Thursday 26 July 2018

#budgetday

Who remembers a time when we looked forward to the budget reading; a time when the story of what would be taxed - beer, cigarettes, kerosene - made front page news on the day, and people would go, “Ah!” and “Oh my God!”?

At the important event, the Finance Minister's brown leather briefcase —— containing sheaves of foolscap paper filled with all sorts of figures, and big words like expenditure, absorption, disbursements, households, framework, and peppered with black and white graphs—— would be held up for all to see. 

Photo journalists jostled for the best angles, cameras click-click-clicked away, the Minister flashed a wide smile and hold the pose for a few minutes just to be sure they had enough choice to pick from.
Then s/he would ascend the steps to the room where the long-awaited speech would be delivered.

And then the next day, it was a sure deal that all newspapers would paste the photograph of a beaming Minister of Finance and the notable briefcase to share space with the lead story and the headline.

And people crowded round the news vendors’ stands to read for themselves, and to ponder what the next year really held for them.

Today, we are privy to the proposals in Parliament, proposals served with threats of levies on this and that, because we are gossips, we are tax dodgers, we need to contribute to the construction of the roads we use!

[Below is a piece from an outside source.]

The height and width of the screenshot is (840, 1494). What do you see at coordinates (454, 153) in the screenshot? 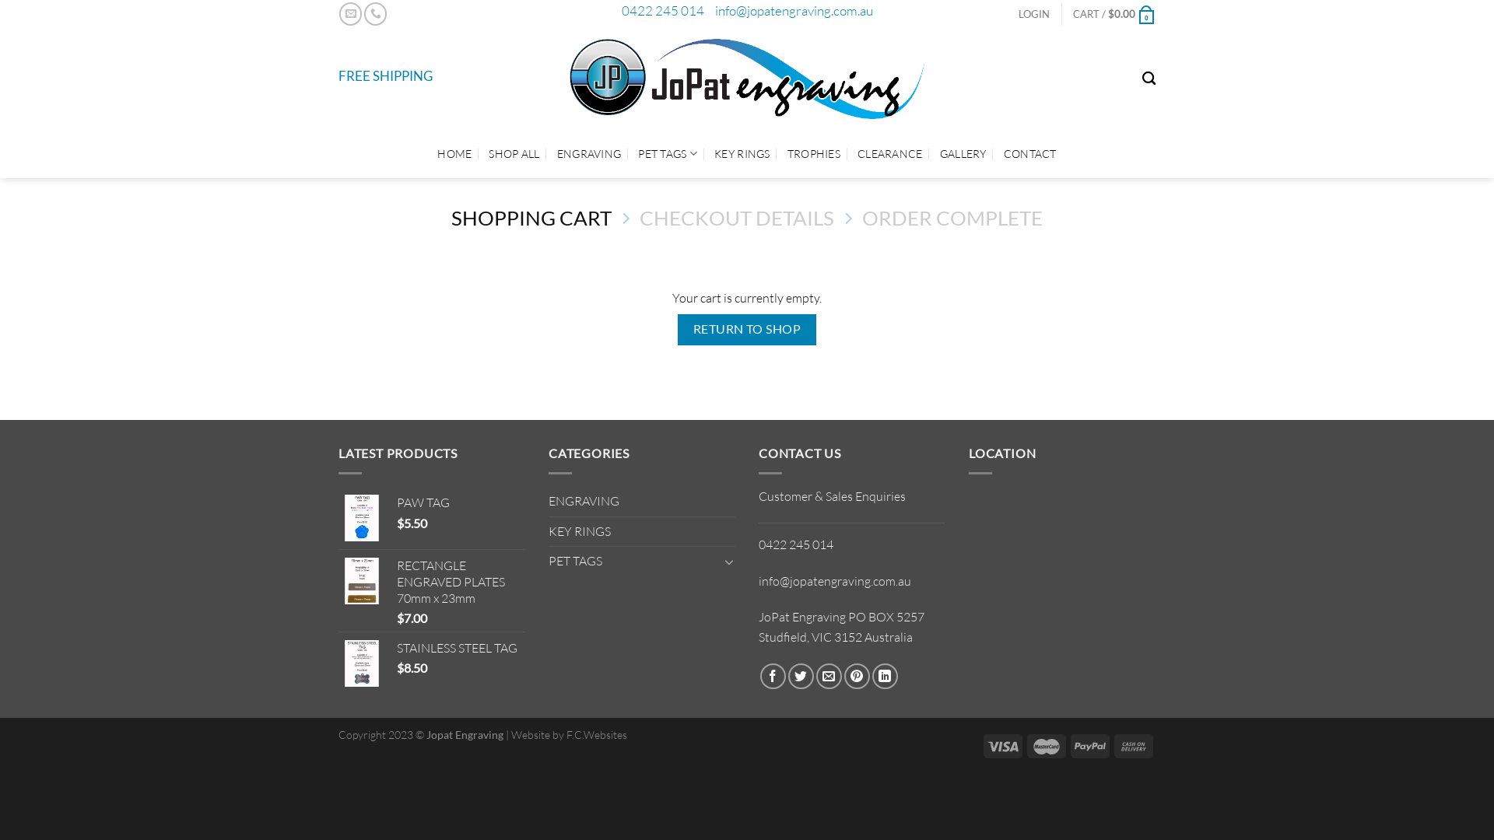
I see `'HOME'` at bounding box center [454, 153].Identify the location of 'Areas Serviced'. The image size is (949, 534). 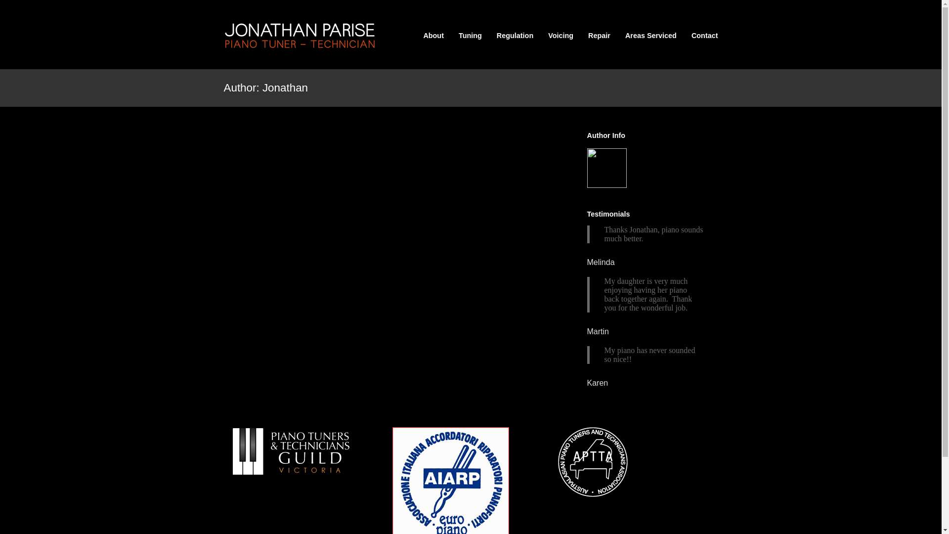
(650, 35).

The minister’s budget speech is public property even before he starts presenting it.

We know that the VIPs will stride into the Conference Center feeling very important, the army of TV journalists will interview them, they will sit in an air-conditioned room, pull out bottles of mineral water and PK chewing gum to keep them awake, and then sit and clap and nod their heads through hour-long speeches.

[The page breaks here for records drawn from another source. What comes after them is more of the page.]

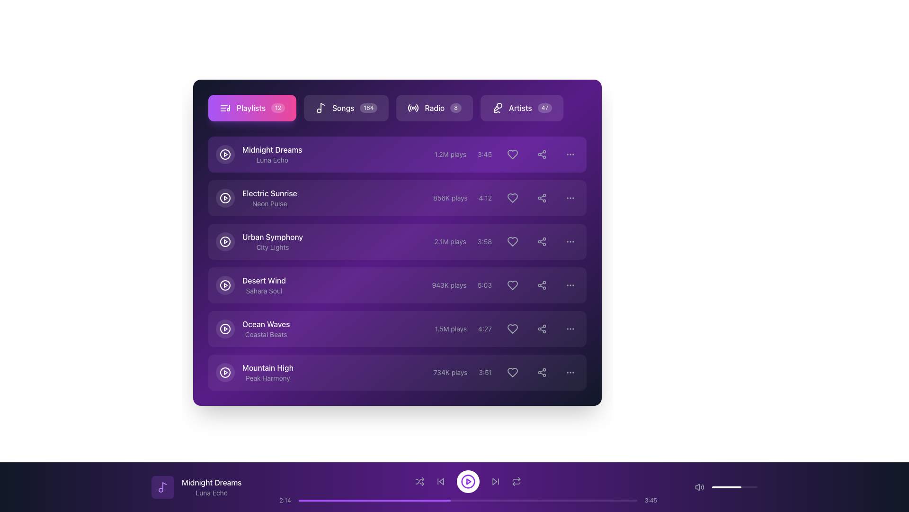  What do you see at coordinates (225, 154) in the screenshot?
I see `the play button for 'Midnight Dreams'` at bounding box center [225, 154].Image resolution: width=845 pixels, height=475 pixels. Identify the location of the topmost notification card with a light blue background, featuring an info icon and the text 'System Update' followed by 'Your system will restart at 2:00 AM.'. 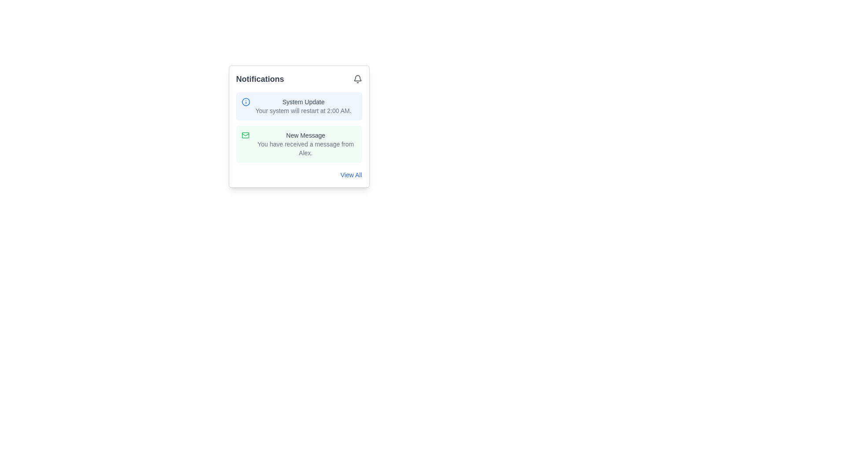
(299, 106).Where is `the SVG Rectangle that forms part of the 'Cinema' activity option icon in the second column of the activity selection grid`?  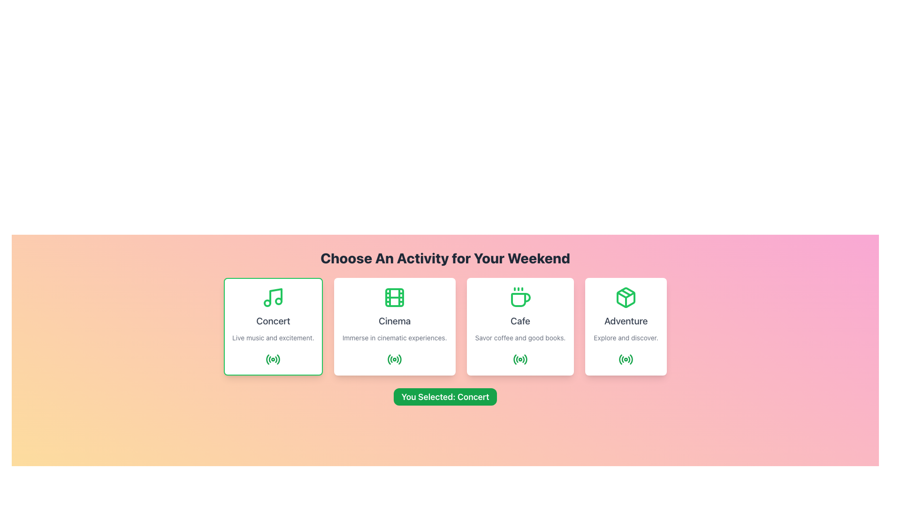 the SVG Rectangle that forms part of the 'Cinema' activity option icon in the second column of the activity selection grid is located at coordinates (395, 297).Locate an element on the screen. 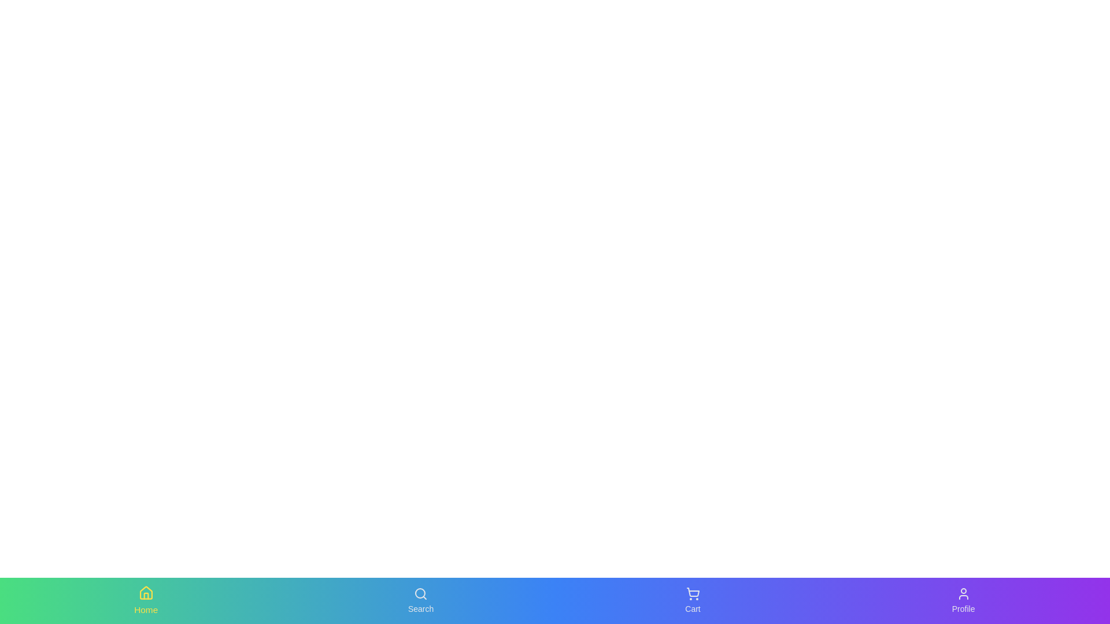 The width and height of the screenshot is (1110, 624). the 'Cart' navigation link located in the bottom navigation bar, third from the left is located at coordinates (693, 601).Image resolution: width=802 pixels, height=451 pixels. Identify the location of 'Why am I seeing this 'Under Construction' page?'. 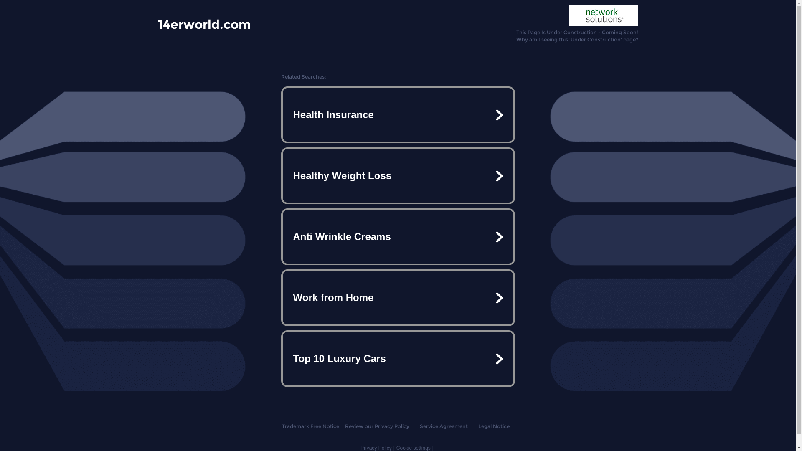
(577, 39).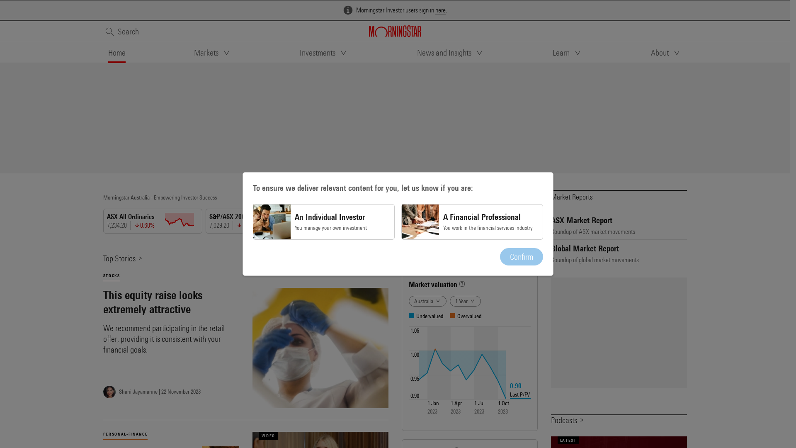  Describe the element at coordinates (121, 31) in the screenshot. I see `'Search'` at that location.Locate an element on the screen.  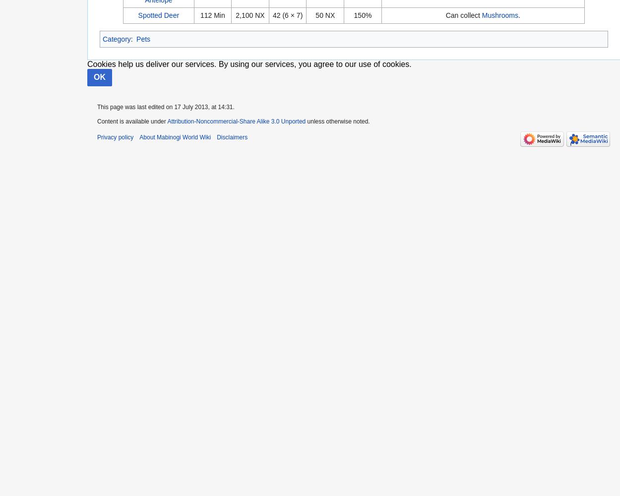
'50 NX' is located at coordinates (316, 15).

MPs will shift uncomfortably in their chairs wishing themselves in any other place.

For some, their eyelids will struggle against gravity, being weighed down with sleep.

Others will have planned beforehand to sit near their friends to make the session more bearable with conversation.

And even before the event is over, the newspaper editors will have already copied and pasted the speech and allocated it pages and pages to the next day’s edition.
Because you see, tomorrow nothing will be so new owing to this digital era where the televisions and radios will have shredded every detail, economic experts on talk-shows will have explained and expounded on the gains and losses, and woe betide any TV station that doesn’t have the Budget reading as top story.

And then there's the biggest competitor of them all, the new kid on the block --- social media!
Who looks forward to the budget reading?